Water table drawdown accelerates peatland degradation and carbon loss from peatland, but phenolic compounds—the concentration and composition of which are determined by vegetation community composition—can slow down carbon loss. However, the response of phenolic compounds to water table drawdown is not clear. We aimed to clarify how water table drawdown influence soil phenolic compounds composition by detecting them at peatlands with different water table. Our results showed that water table drawdown changed plant biodiversity and altered the structure of phenolic compounds. Plant biodiversity, richness, evenness, areal coverage, and aboveground biomass all significantly increased with the water table drawdown. Phenolic compounds transferred from monophenol to polyphenol with the water table drawdown. The concentration of water-soluble phenols also increased with the water table drawdown due to the hydrophilic nature of polyphenol compounds. In addition, the concentration of water-soluble phenols was positively correlated with total vegetation coverage and richness. We concluded that water table drawdown accelerates change in the vegetation community, alters the structure of phenolic compounds and increased the concentration of water-soluble phenols, which could play an important role in carbon output from peatlands.

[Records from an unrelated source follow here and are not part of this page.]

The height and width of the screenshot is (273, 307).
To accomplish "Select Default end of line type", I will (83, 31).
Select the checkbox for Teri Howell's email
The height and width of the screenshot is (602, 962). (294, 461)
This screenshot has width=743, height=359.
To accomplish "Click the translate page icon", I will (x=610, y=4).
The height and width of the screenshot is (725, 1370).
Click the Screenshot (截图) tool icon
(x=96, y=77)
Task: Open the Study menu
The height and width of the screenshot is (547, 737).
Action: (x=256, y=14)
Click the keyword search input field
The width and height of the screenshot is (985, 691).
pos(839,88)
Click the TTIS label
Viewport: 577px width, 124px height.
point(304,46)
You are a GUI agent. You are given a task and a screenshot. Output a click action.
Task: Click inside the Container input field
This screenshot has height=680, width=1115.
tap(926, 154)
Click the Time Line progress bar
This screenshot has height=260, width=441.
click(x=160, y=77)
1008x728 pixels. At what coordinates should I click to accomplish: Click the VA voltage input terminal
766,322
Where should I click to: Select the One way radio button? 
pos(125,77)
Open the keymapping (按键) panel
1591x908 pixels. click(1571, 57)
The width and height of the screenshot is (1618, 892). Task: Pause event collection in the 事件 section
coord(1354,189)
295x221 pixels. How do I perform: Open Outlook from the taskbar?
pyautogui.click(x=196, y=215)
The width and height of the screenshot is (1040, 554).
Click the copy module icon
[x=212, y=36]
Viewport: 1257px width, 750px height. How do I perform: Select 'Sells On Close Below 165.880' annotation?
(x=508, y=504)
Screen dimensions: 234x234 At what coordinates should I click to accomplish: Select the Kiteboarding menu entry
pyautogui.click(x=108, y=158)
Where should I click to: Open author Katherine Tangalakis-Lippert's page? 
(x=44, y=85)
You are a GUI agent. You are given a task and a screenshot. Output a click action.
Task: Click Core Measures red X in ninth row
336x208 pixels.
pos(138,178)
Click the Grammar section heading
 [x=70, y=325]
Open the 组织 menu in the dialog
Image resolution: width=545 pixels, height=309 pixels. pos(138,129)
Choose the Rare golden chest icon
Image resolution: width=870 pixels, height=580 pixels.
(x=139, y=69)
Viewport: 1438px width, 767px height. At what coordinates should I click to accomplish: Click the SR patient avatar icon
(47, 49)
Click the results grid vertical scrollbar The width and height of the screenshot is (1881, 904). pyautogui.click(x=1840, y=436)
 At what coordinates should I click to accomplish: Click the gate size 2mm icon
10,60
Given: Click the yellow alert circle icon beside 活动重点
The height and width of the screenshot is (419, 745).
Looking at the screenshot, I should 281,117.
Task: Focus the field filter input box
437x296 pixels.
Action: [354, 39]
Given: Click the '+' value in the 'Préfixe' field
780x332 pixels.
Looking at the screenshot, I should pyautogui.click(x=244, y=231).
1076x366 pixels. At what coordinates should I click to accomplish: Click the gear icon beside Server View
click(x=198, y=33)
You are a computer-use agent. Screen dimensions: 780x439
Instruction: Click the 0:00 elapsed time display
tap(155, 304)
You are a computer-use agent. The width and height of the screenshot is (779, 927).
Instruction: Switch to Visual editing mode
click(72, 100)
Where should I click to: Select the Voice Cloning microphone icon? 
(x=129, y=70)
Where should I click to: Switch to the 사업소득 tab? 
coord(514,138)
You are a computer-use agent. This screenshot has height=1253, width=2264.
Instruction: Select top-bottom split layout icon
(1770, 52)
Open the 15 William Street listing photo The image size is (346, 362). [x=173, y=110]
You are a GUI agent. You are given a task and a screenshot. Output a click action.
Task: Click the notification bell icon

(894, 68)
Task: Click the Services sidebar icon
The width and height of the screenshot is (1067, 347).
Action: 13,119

地下水位下降加速了泥炭地的退化和泥炭地的碳损失，但是酚类化合物（其浓度和组成由植被群落组成决定）可以减缓碳损失。但是，酚类化合物对地下水位下降的响应尚不清楚。我们旨在通过在具有不同地下水位的泥炭地进行检测来阐明地下水位下降对土壤酚类化合物组成的影响。我们的结果表明，地下水位下降改变了植物的生物多样性，并改变了酚类化合物的结构。随着地下水位的下降，植物的生物多样性，丰富性，均匀性，面积覆盖率和地上生物量均显着增加。地下水位下降时，酚类化合物从单酚转移到多酚。由于多酚化合物的亲水性，水溶性酚的浓度也随着地下水位的下降而增加。此外，水溶性酚的浓度与植被总覆盖度和丰富度呈正相关。我们得出的结论是，地下水位下降加速了植被群落的变化，改变了酚类化合物的结构并增加了水溶性酚的浓度，这可能在泥炭地的碳排放中起重要作用。